At The Met Breuer, we’re celebrating the extraordinary “Vessel Orchestra” with a trio of vase-inspired fine-art prints

This summer, visitors to The Met Breuer have the chance to look at, listen to, and be amazed by Oliver Beers’s Vessel Orchestra. This multimedia installation turns hollow pieces from The Met collection—ranging from a 5,000-year-old storage jar from Iran to a 17th-century Qing dynasty vase to a sleekly erotic 1973 ceramic by Ettore Sottsass—into one single, astonishing musical instrument. 

 

Beers has created a way to literally listen to The Met collection: He has mounted ultrasensitive microphones within the vessels to amplify each one’s distinct, naturally occurring resonance, transforming the tones into musical notes from which beautiful compositions can be created.
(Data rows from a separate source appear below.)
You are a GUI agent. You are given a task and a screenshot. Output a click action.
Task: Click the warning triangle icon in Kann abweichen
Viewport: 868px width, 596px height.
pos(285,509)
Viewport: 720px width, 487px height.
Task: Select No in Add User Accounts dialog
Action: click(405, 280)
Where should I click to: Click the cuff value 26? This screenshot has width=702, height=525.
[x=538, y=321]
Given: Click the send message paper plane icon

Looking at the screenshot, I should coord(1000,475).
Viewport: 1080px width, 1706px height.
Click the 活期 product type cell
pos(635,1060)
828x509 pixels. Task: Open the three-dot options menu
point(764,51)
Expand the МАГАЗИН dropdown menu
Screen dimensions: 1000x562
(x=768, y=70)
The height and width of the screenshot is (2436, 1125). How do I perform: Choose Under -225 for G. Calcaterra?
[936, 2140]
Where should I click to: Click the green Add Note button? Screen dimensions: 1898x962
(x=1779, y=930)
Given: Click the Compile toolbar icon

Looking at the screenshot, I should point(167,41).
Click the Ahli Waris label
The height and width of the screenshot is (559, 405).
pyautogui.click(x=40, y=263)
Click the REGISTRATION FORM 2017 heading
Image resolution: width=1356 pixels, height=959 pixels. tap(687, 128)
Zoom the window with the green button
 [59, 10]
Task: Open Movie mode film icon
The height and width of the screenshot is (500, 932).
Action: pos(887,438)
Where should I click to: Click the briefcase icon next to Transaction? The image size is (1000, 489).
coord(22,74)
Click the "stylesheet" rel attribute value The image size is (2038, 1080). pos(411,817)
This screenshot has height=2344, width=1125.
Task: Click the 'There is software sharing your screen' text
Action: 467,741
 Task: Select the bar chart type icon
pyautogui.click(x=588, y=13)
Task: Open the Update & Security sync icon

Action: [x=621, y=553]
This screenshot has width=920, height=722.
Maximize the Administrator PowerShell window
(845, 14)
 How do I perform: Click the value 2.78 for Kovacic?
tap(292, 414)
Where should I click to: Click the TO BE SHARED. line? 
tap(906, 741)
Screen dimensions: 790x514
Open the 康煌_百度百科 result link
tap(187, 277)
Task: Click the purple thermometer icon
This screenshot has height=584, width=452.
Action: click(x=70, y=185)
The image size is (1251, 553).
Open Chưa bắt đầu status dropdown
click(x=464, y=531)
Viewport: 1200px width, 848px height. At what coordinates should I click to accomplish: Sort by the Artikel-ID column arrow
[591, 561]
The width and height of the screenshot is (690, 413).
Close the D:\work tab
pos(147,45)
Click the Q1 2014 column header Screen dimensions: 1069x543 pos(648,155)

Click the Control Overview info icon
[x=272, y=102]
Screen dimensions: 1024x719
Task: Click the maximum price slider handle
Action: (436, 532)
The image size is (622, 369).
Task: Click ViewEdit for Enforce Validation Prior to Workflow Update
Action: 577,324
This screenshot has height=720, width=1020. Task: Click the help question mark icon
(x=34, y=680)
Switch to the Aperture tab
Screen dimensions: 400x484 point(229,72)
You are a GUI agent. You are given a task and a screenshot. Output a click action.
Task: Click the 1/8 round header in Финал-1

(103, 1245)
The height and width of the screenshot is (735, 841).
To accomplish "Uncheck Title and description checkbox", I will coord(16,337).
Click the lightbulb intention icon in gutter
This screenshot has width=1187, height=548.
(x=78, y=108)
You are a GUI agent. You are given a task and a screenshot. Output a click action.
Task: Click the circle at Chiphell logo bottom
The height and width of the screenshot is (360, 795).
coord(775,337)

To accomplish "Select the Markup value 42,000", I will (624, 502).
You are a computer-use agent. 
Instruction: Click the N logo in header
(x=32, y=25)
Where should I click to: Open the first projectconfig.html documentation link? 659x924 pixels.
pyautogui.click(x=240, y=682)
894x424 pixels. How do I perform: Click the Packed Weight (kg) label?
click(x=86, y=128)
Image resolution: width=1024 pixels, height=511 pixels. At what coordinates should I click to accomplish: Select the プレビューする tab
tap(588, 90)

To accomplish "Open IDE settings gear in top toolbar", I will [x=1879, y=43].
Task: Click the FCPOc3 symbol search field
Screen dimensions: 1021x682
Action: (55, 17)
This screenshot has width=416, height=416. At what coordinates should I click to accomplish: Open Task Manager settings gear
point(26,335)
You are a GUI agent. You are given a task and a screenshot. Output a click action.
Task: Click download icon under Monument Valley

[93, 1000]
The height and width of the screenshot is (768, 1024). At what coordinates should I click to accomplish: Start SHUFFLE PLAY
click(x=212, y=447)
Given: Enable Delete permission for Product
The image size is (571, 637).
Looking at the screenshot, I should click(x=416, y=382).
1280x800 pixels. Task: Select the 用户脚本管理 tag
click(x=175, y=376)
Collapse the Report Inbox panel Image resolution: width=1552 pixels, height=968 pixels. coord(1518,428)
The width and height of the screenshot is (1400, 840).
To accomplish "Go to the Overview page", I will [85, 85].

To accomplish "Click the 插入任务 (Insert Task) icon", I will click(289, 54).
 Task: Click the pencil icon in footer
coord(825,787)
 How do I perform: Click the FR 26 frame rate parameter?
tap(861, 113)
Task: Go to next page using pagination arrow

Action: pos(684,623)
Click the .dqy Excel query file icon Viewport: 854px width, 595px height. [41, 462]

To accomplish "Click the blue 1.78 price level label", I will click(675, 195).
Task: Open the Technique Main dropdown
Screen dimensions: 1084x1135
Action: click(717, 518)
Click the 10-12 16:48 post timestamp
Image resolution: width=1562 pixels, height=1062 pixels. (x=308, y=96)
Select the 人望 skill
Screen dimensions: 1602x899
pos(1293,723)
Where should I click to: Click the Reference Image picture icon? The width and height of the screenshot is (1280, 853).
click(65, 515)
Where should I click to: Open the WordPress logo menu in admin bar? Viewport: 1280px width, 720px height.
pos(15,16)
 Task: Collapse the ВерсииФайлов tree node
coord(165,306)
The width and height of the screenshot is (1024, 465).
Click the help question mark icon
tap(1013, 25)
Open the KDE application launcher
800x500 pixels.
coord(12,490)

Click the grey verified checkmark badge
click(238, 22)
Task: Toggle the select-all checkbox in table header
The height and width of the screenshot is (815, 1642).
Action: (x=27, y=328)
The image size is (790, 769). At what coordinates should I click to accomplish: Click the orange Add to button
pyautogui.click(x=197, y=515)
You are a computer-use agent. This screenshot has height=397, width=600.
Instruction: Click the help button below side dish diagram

Featuring a program of evenings of guest artists performing with the vessels, this extraordinary celebration of synesthesia will be presented through August 11.

 

To enhance this groundbreaking event, The Met Breuer’s Lobby Store is proud to present three fine-art prints for sale from the archives of The Mezzanine Gallery at The Met Store. The prints—by Anita Thacher, Nino Longobardi, and Betty Woodman—offer different takes on the sinuous shapes of clay vessels, a source of inspiration from artists for millennia—and up to the present day.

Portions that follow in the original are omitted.